Nel primo trimestre…
Nel primo trimestre bisogna prestare particolare attenzione a se stesse. L'hcg è responsabile di nausea e stanchezza, che vanno rispettate durante l'attività fisica. La relaxina causa instabilità articolare generale: i dolori al bacino potrebbero necessitare più di rinforzo muscolare che di stretching. La pressione arteriosa può cambiare già da questo trimestre.
Il livello di attività è strettamente correlato a come si sta e al proprio livello di allenamento precedente. Sono indicati esercizi di rinforzo della muscolatura delle gambe, del trasverso dell'addome e delle braccia, con o senza leggeri pesi.
Nel secondo trimestre…
È solitamente quello in cui si sta meglio. Il bambino è ormai formato e il rischio di aborto diminuisce drasticamente dalla 14ª settimana. Con l'aumento della pancia cambia la postura: la lordosi aumenta portando il sedere "a papera". L'attività fisica corretta, rinforzando il trasverso dell'addome e i glutei, attenua questo cambiamento posturale che può causare mal di schiena o sciatalgie.
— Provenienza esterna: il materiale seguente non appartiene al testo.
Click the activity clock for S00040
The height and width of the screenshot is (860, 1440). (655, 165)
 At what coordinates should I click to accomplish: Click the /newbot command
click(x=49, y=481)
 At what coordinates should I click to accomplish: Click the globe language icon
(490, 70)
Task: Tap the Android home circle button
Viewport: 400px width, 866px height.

Importante: l'attività fisica non va intesa come modo per perdere peso. Potrebbe comparire la sindrome da ipotensione in posizione supina — preferibili esercizi sul fianco, a quattro zampe, in ginocchio e in piedi.
Nel terzo trimestre…
L'utero aumenta di dimensioni in modo importante e arriva a posizionarsi a ridosso del diaframma. Questo porta al senso di oppressione toracica. Sono benvenuti gli esercizi (per esempio del pilates e dello yoga) che aiutano ad allargare la cassa toracica e allungano la colonna.
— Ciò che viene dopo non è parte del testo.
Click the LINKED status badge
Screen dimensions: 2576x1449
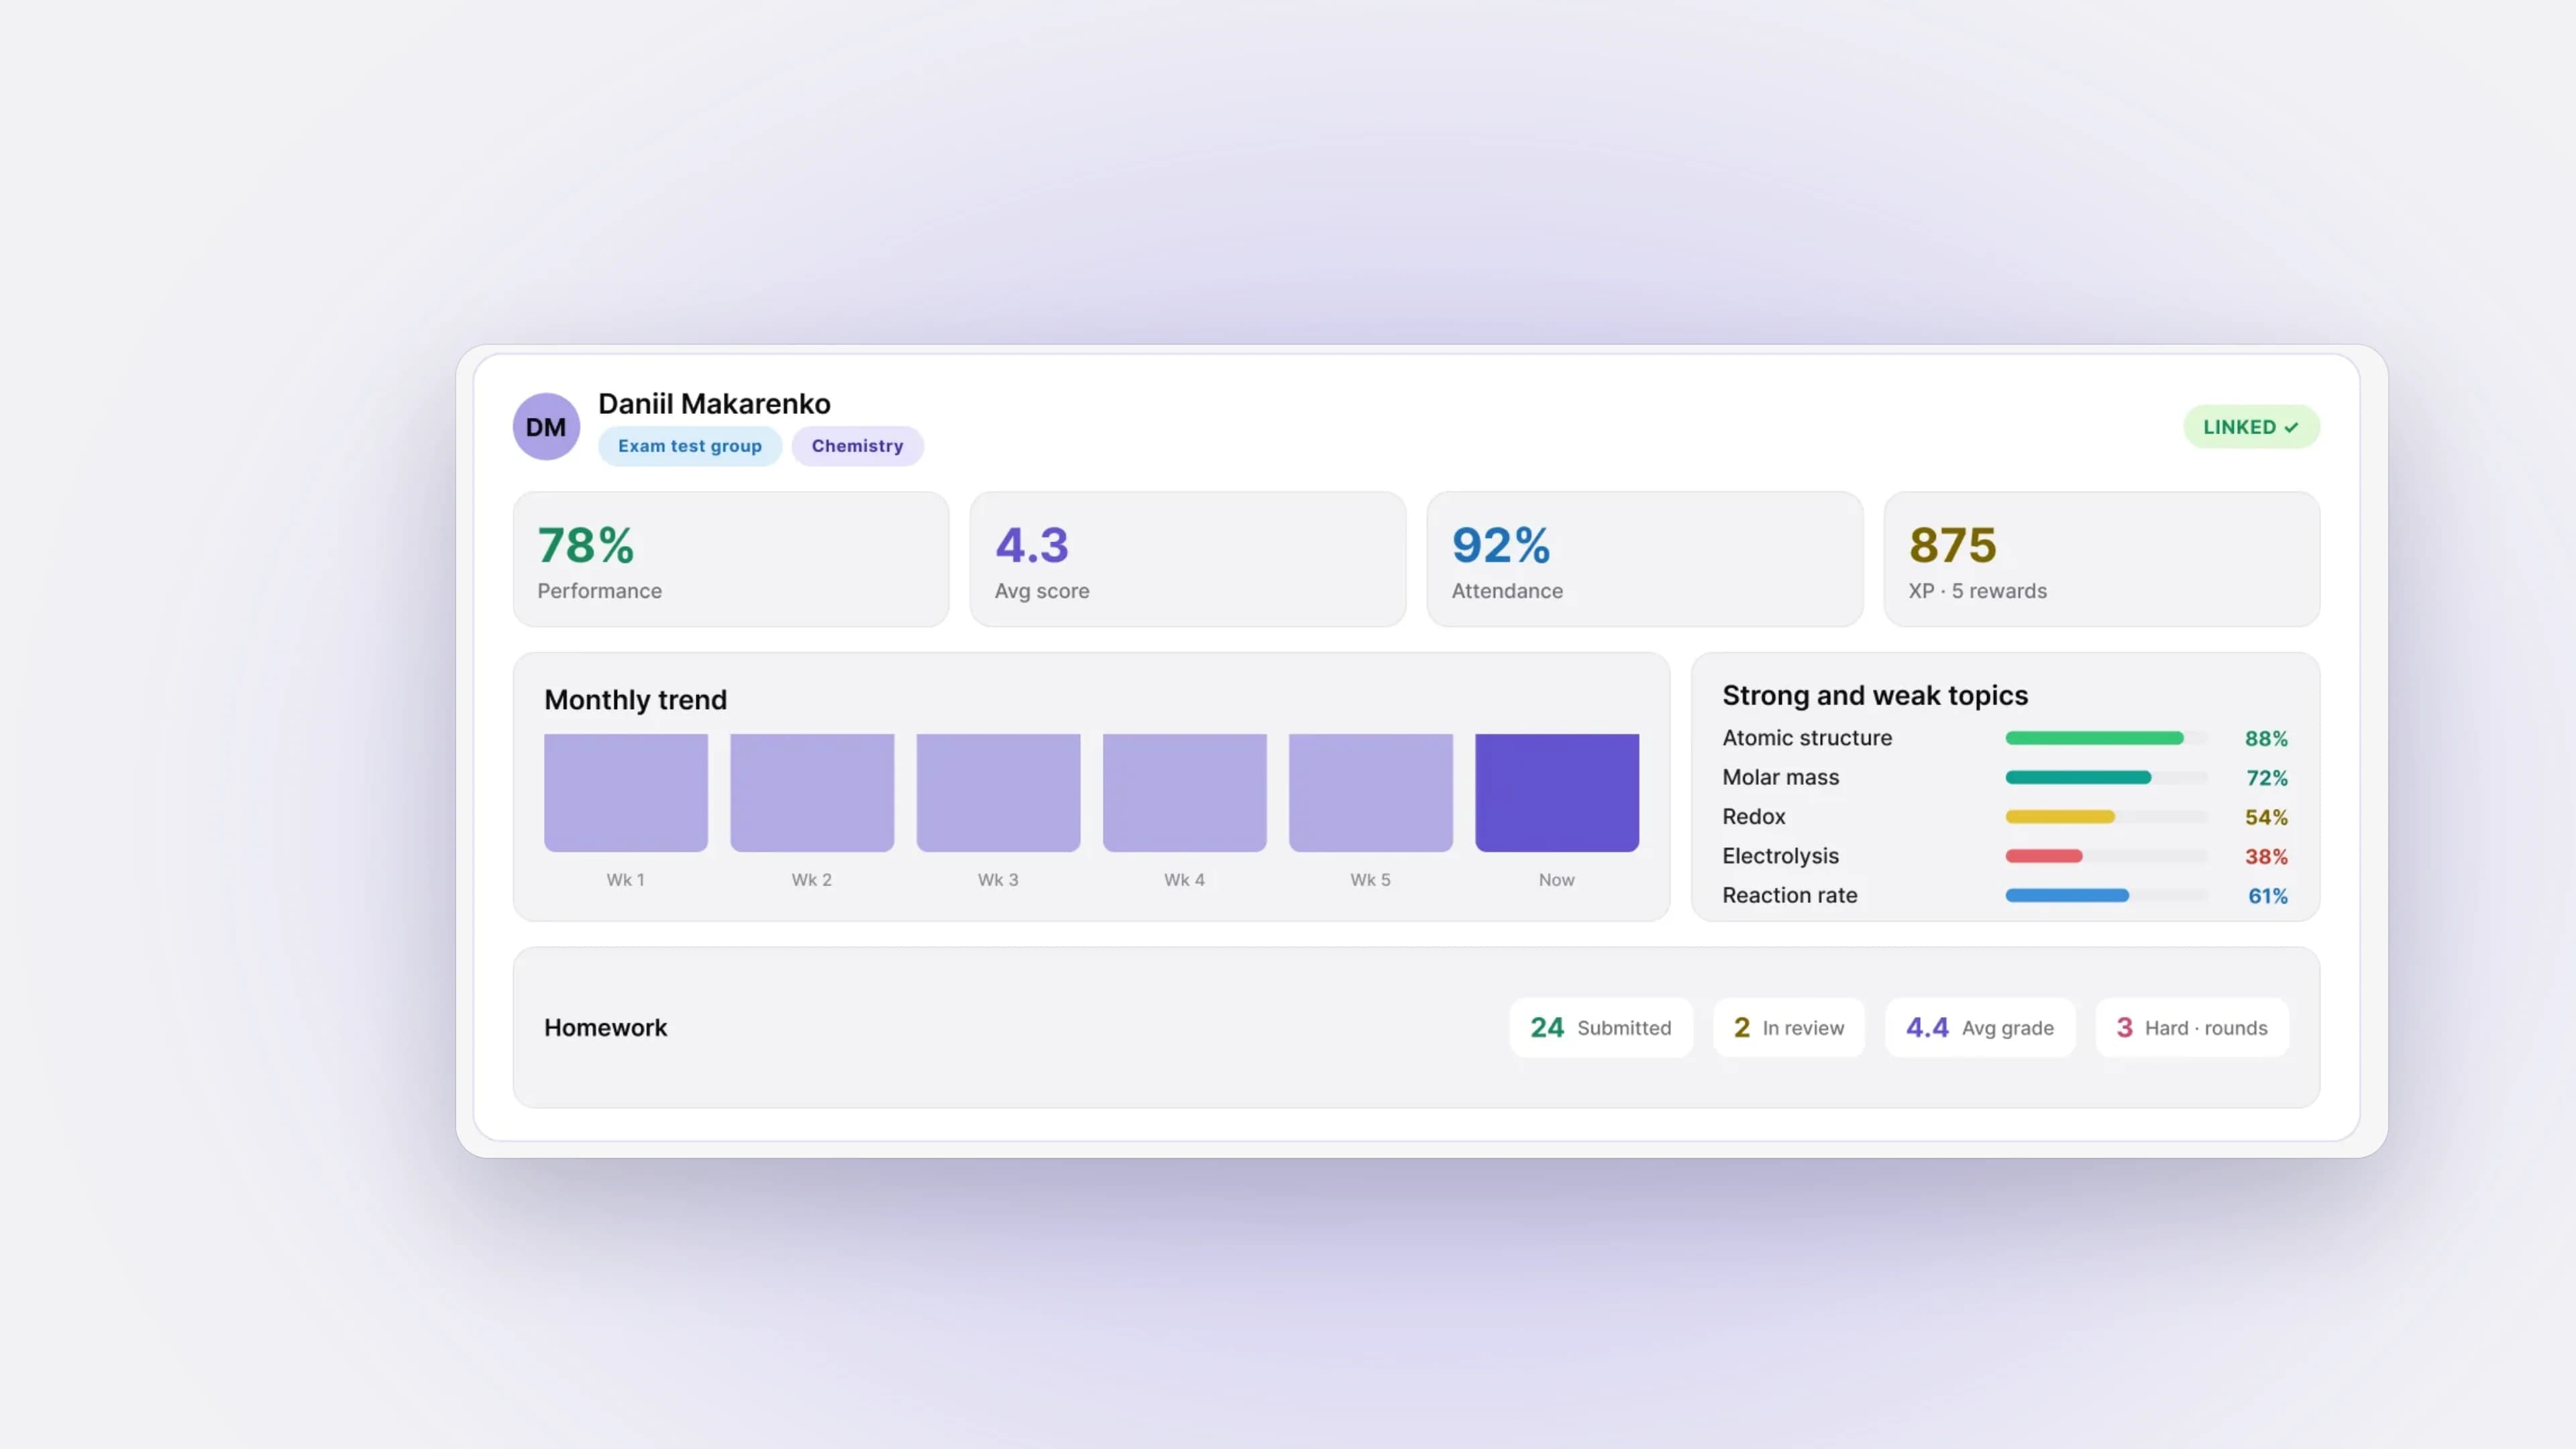pyautogui.click(x=2251, y=427)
In questi ultimi mesi è molto utile prendere dimestichezza con esercizi di respirazione e rilassamento in vista del parto.
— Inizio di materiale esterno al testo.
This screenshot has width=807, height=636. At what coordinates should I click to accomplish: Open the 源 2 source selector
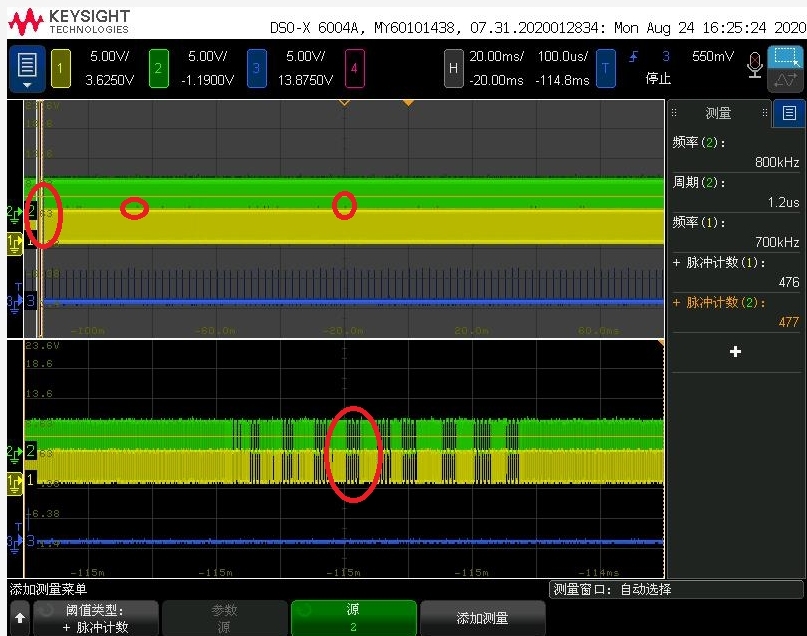(354, 618)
Il pavimento pelvico in gravidanza
È dimostrato che l'allenamento del pavimento pelvico in gravidanza, anche se non ci sono ancora sintomi di incontinenza, previene la comparsa del problema nel post parto. Durante tutta la gravidanza il pavimento pelvico va rinforzato, ma soprattutto nell'ultimo trimestre bisogna anche imparare a rilassarlo — in vista del parto, per prevenire lacerazioni e traumi perineali.